--- TASK INSTRUCTIONS ---
Working from the entries that follow, transcribe exactly and only the lines from the one with "Instruction: Click SHENZHEN" through the last, pictures excluded.

══ TASK DATA ══

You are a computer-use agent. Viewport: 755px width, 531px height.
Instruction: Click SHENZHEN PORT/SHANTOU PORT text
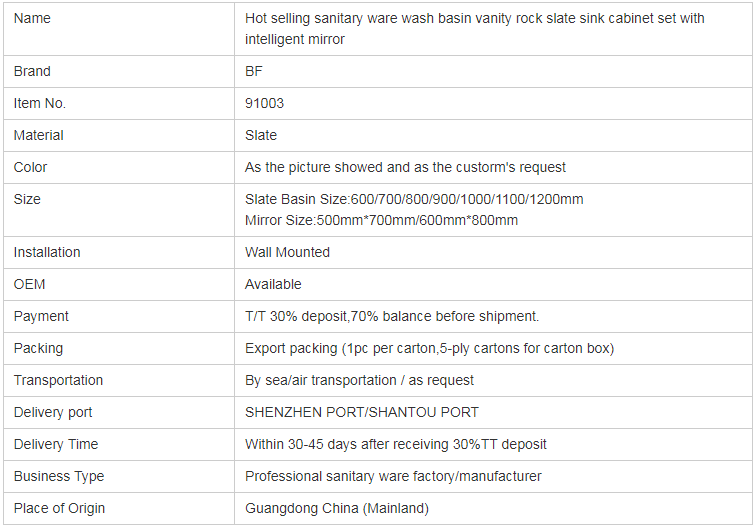(362, 413)
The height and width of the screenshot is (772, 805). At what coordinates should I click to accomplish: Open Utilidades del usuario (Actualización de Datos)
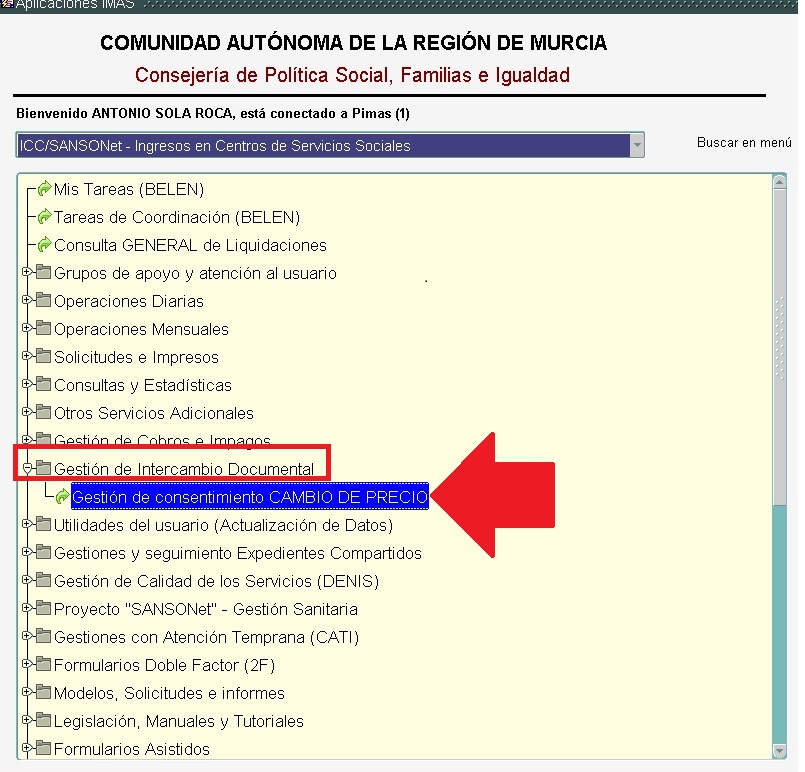point(223,525)
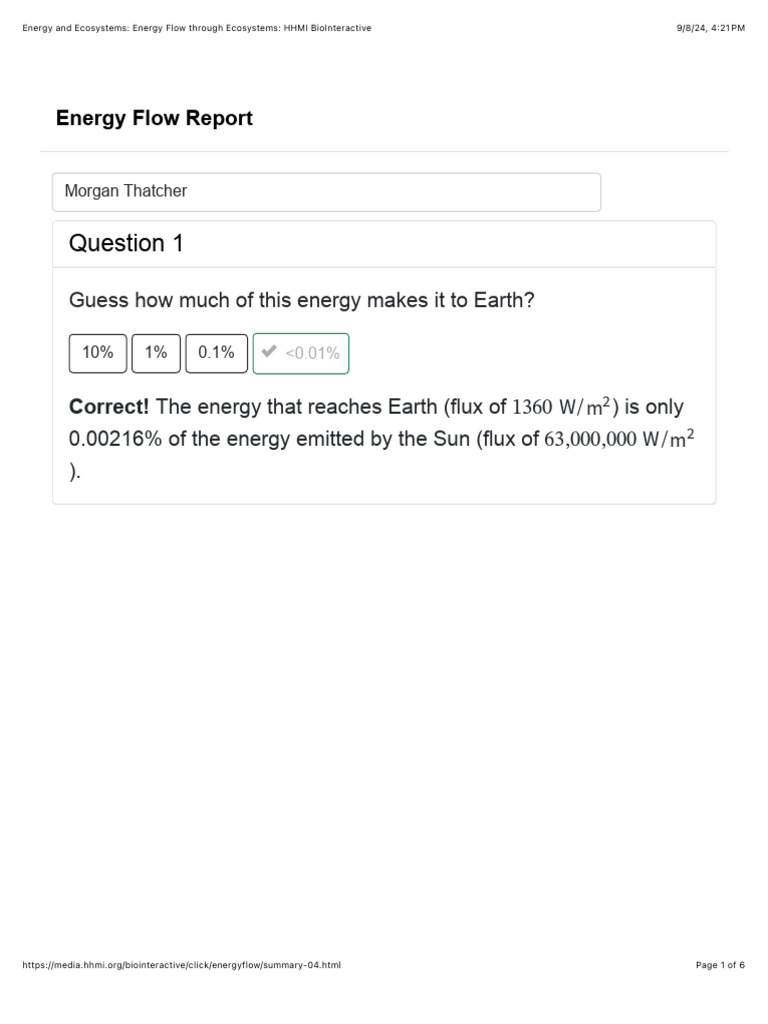Image resolution: width=768 pixels, height=1024 pixels.
Task: Click the bold Correct! feedback word
Action: [108, 407]
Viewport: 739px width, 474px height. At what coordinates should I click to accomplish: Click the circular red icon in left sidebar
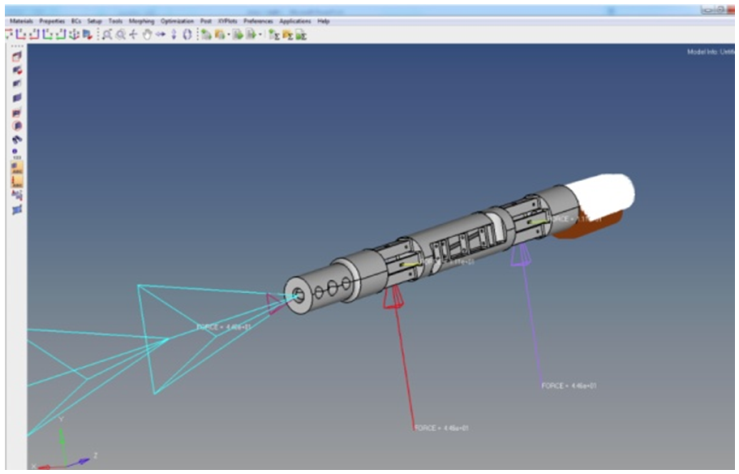(x=17, y=126)
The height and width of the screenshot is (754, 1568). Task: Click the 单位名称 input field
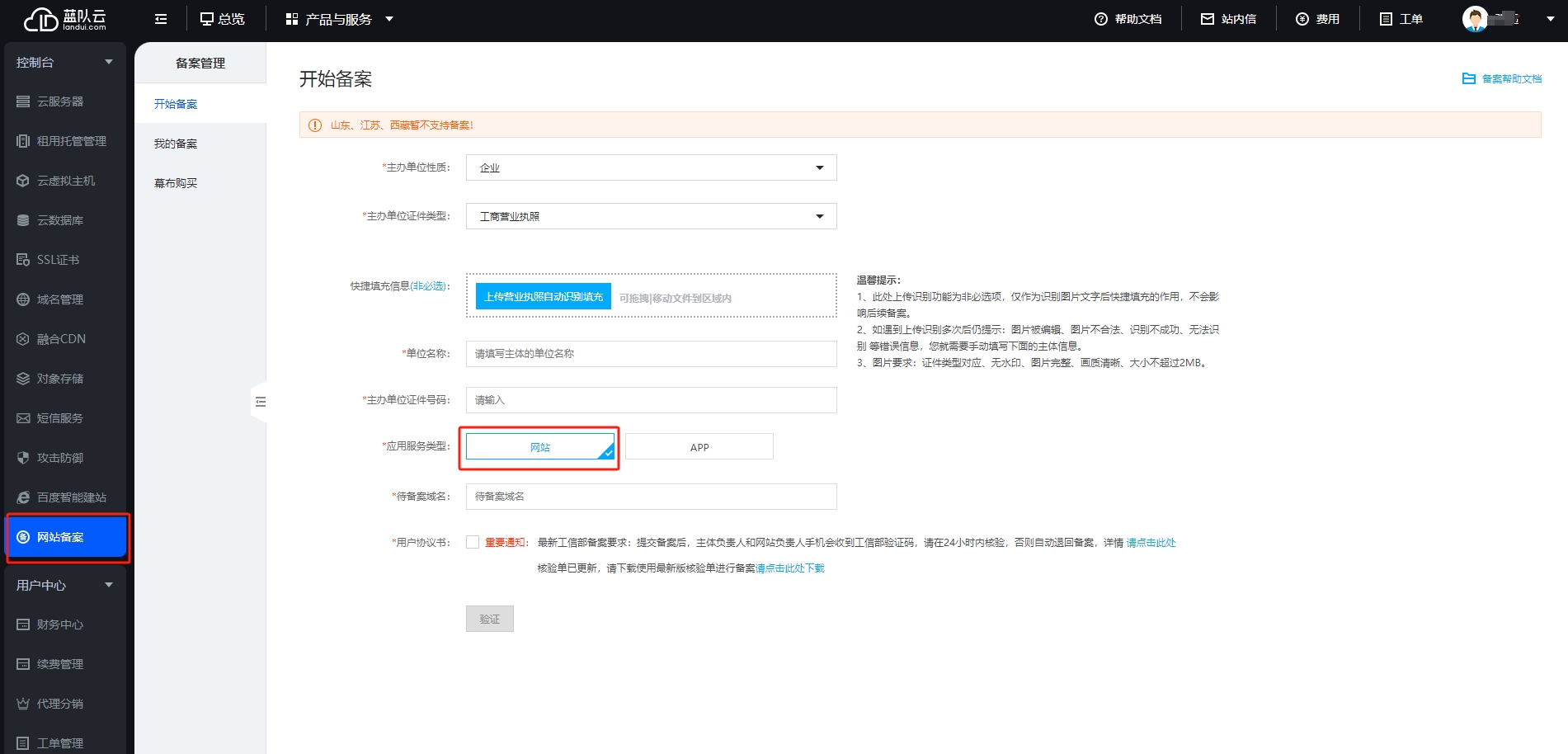[x=651, y=354]
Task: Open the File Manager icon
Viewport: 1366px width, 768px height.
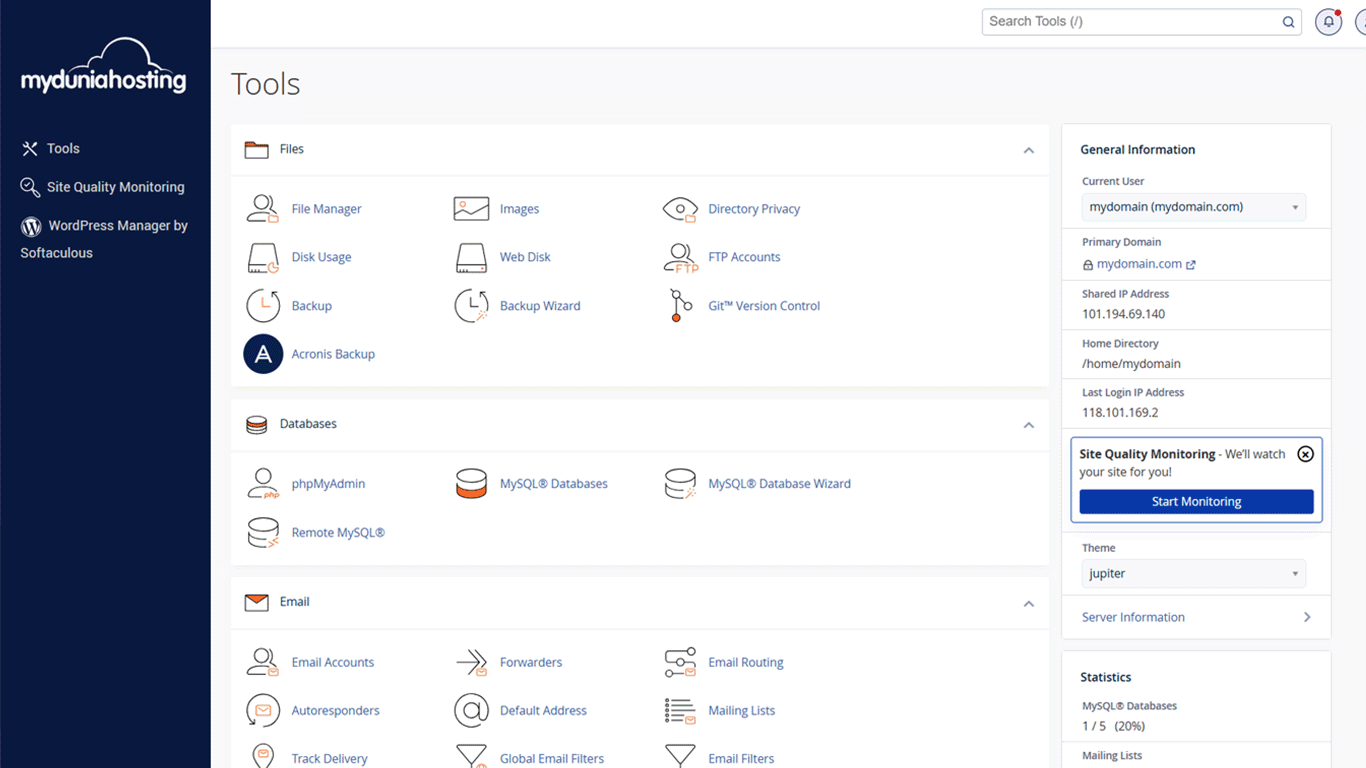Action: 263,209
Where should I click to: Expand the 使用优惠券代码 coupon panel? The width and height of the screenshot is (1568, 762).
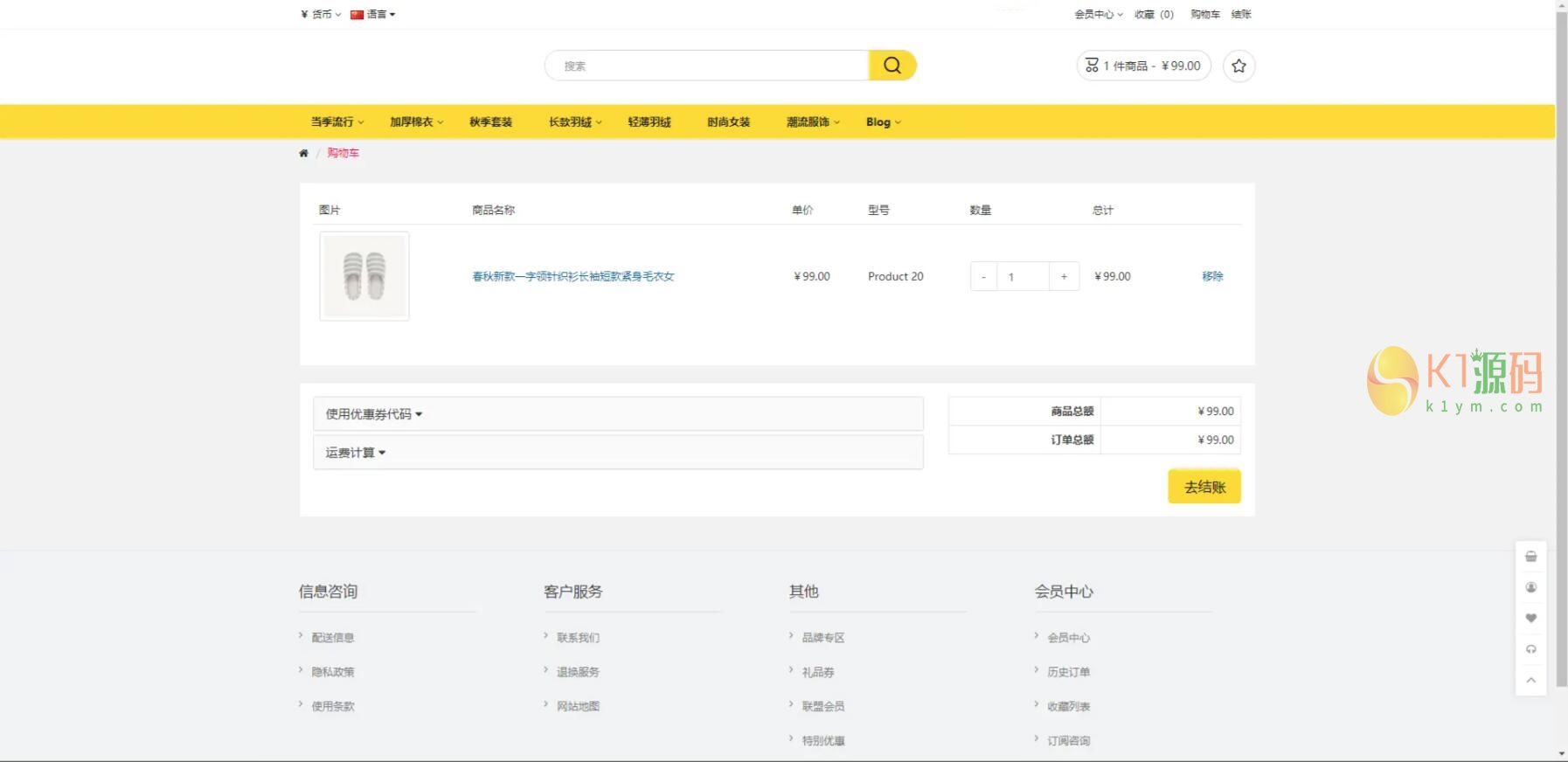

═══

--- ANSWER TO THE PROBLEM ---
Instruction: Click SHENZHEN PORT/SHANTOU PORT text
(362, 413)
The height and width of the screenshot is (772, 805). At what coordinates should I click to accomplish: Open Utilidades del usuario (Actualización de Datos)
point(223,525)
Image resolution: width=768 pixels, height=1024 pixels.
Task: Click the bold Correct! feedback word
Action: [108, 407]
Viewport: 739px width, 474px height. At what coordinates should I click to accomplish: Click the circular red icon in left sidebar
(x=17, y=126)
The height and width of the screenshot is (754, 1568). Task: Click the 单位名称 input field
[x=651, y=354]
Task: Open the File Manager icon
Viewport: 1366px width, 768px height.
Action: 263,209
Where should I click to: Expand the 使用优惠券代码 coupon panel? The width and height of the screenshot is (1568, 762).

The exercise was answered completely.